SignRAG: A Retrieval-Augmented System for Scalable Zero-Shot Road Sign Recognition
This addresses the challenge of recognizing numerous road sign classes without exhaustive labeled datasets for intelligent transportation systems, though it is an incremental application of existing methods to a new domain.
The paper tackles the problem of automated road sign recognition by introducing a zero-shot framework that adapts the Retrieval-Augmented Generation (RAG) paradigm, achieving 95.58% accuracy on ideal images and 82.45% on real-world data.

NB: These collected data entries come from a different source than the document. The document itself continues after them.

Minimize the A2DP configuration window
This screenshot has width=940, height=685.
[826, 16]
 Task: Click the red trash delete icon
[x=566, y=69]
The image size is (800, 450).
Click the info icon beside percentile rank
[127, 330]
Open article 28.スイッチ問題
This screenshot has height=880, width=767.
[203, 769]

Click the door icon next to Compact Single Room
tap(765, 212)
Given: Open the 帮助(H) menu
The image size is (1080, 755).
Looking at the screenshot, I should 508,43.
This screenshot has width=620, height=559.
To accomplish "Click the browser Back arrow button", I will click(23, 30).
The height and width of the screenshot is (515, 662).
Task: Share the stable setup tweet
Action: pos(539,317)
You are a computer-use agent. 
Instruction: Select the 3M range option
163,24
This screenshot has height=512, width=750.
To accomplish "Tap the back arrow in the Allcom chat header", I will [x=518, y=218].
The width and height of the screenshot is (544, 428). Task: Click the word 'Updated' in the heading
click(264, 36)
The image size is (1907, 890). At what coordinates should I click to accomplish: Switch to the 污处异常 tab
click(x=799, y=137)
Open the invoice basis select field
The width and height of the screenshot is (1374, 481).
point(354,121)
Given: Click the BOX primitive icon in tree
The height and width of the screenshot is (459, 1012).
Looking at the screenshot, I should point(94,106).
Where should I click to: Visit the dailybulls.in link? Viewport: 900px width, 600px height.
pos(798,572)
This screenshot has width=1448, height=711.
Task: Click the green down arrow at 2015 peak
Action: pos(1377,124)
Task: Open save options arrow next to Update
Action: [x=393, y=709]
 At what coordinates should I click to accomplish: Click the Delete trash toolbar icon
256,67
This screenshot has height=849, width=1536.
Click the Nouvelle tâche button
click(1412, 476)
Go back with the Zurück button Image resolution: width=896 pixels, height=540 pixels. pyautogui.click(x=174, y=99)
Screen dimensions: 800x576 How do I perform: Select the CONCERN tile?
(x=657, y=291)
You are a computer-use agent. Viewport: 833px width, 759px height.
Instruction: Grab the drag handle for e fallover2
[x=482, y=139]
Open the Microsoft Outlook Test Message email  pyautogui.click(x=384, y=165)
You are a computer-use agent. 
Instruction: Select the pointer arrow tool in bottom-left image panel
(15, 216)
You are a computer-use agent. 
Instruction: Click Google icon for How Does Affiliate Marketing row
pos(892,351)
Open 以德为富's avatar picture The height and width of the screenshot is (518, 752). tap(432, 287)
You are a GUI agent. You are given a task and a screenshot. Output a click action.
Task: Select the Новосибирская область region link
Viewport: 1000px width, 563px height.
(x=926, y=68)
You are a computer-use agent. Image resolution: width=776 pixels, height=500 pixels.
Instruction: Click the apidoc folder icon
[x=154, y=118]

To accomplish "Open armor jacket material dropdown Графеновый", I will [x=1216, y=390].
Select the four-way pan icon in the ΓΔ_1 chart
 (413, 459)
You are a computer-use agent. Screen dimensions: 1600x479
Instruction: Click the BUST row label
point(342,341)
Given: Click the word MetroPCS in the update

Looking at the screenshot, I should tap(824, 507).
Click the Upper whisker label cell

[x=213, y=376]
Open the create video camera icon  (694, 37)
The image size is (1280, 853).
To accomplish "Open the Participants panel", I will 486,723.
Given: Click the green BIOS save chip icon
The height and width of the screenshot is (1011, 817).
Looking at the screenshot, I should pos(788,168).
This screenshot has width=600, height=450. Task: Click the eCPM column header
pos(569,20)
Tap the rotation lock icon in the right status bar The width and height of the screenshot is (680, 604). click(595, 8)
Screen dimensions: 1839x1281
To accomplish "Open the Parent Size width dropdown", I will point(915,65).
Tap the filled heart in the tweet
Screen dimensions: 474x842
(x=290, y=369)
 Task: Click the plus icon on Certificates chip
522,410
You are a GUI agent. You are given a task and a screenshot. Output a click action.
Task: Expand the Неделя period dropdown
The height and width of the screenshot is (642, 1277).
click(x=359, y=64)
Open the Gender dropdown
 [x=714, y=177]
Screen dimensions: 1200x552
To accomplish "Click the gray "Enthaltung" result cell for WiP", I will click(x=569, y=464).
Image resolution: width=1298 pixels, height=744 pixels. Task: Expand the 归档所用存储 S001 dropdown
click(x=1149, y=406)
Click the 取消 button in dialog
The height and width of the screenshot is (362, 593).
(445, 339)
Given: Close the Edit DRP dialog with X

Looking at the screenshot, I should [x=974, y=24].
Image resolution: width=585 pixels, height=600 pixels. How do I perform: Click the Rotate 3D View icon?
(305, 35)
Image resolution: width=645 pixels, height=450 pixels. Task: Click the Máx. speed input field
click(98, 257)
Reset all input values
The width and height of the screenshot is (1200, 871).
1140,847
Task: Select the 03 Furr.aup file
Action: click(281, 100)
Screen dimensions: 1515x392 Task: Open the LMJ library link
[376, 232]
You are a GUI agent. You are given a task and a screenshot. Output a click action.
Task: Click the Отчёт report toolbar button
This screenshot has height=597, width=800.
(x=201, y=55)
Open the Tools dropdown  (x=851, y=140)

Automated road sign recognition is a critical task for intelligent transportation systems, but traditional deep learning methods struggle with the sheer number of sign classes and the impracticality of creating exhaustive labeled datasets. This paper introduces a novel zero-shot recognition framework that adapts the Retrieval-Augmented Generation (RAG) paradigm to address this challenge. Our method first uses a Vision Language Model (VLM) to generate a textual description of a sign from an input image. This description is used to retrieve a small set of the most relevant sign candidates from a vector database of reference designs. Subsequently, a Large Language Model (LLM) reasons over the retrieved candidates to make a final, fine-grained recognition. We validate this approach on a comprehensive set of 303 regulatory signs from the Ohio MUTCD. Experimental results demonstrate the framework's effectiveness, achieving 95.58% accuracy on ideal reference images and 82.45% on challenging real-world road data. This work demonstrates the viability of RAG-based architectures for creating scalable and accurate systems for road sign recognition without task-specific training.